About this exercise: Beginning with the line that holds "You are a GUI" and ending with the last line below, please copy every line exactly, add nothing, and leave out the pictures.

*** Opening Supplied data ***

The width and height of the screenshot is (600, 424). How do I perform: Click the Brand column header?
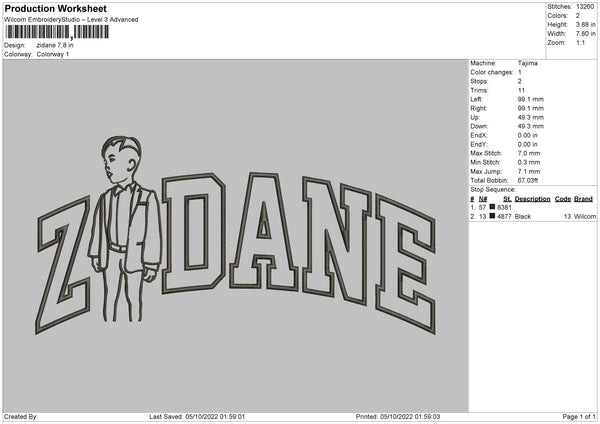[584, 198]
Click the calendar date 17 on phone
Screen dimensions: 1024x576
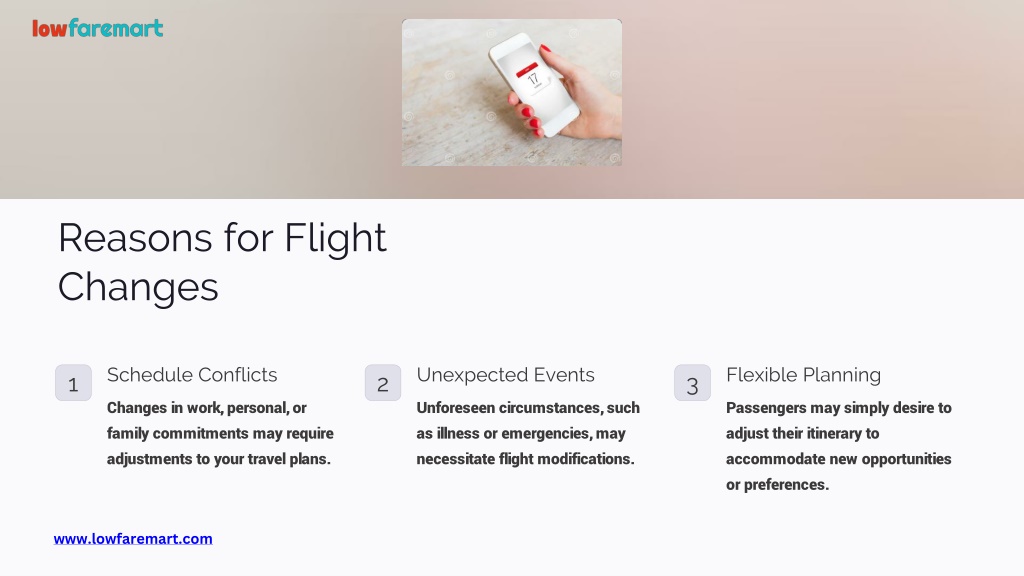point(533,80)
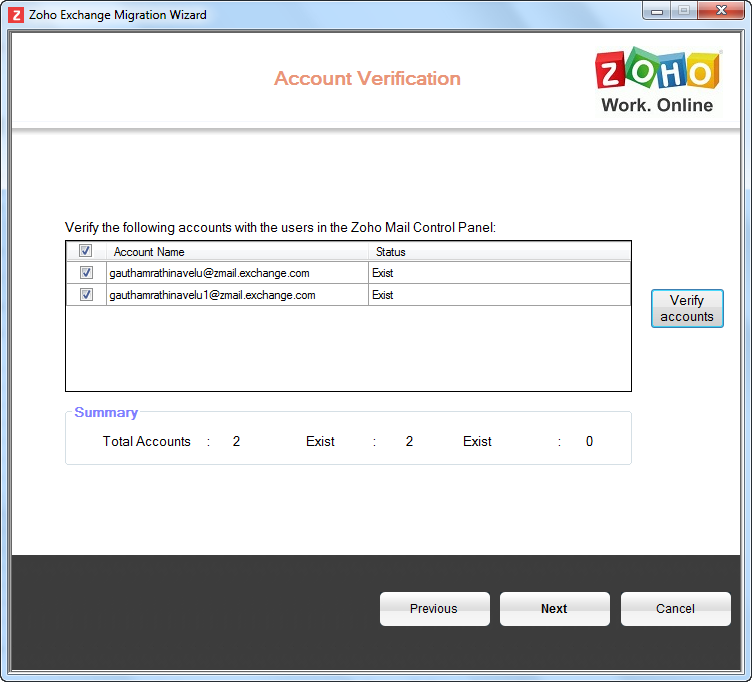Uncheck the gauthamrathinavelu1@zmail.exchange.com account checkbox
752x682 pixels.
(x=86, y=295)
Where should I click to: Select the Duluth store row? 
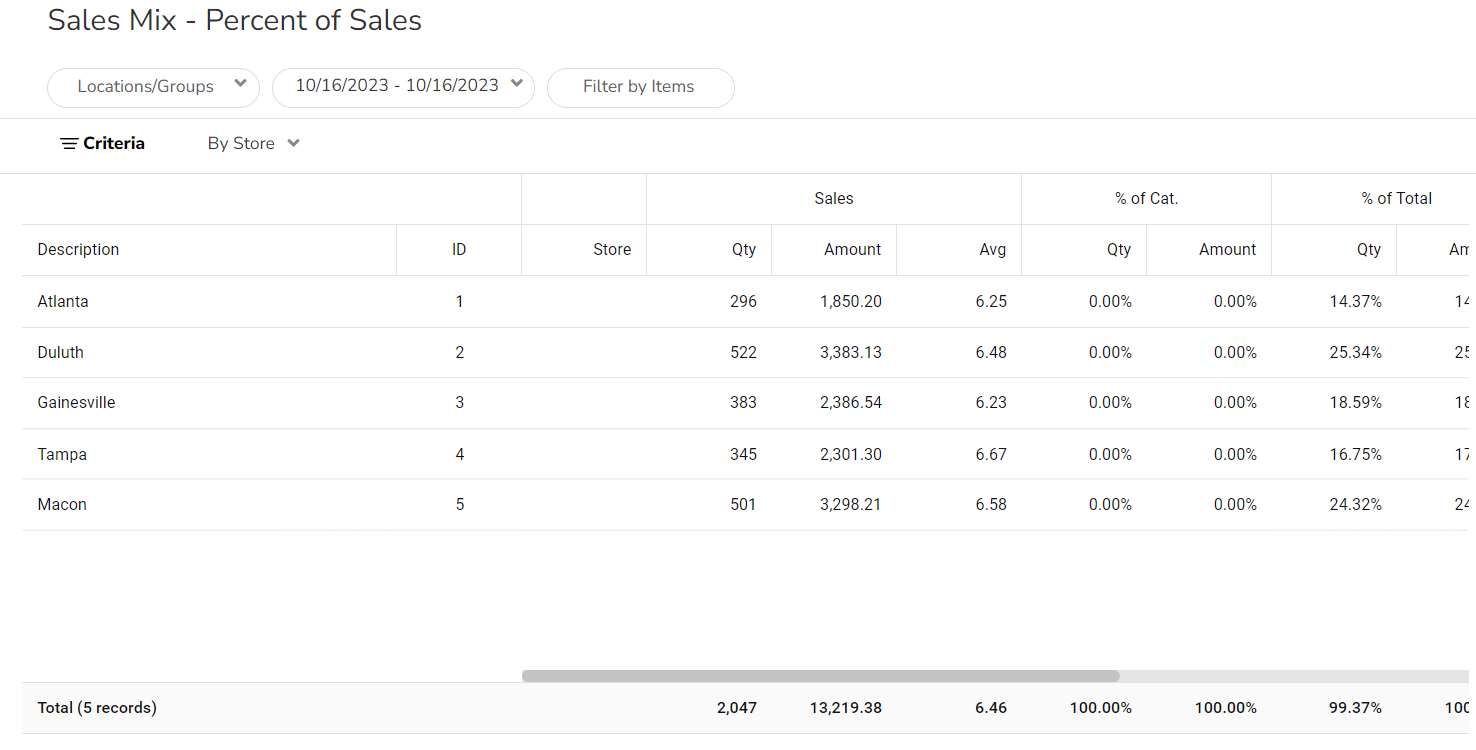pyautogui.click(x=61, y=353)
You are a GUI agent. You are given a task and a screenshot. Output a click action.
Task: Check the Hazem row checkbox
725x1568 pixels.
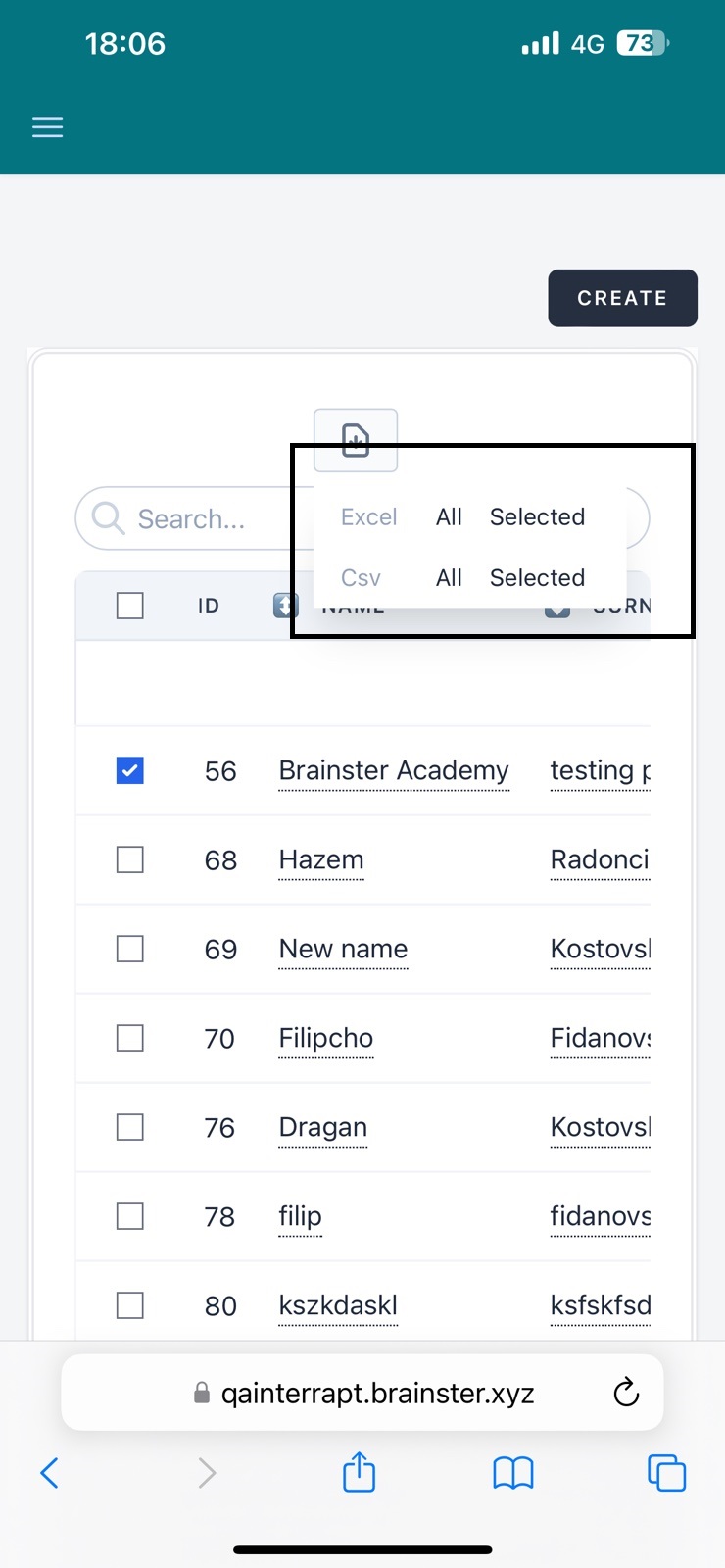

*** Closing Supplied data ***

Answer to this exercise:
You are a GUI agent. You are given a task and a screenshot. Output a click action.
Task: Check the Hazem row checkbox
725x1568 pixels.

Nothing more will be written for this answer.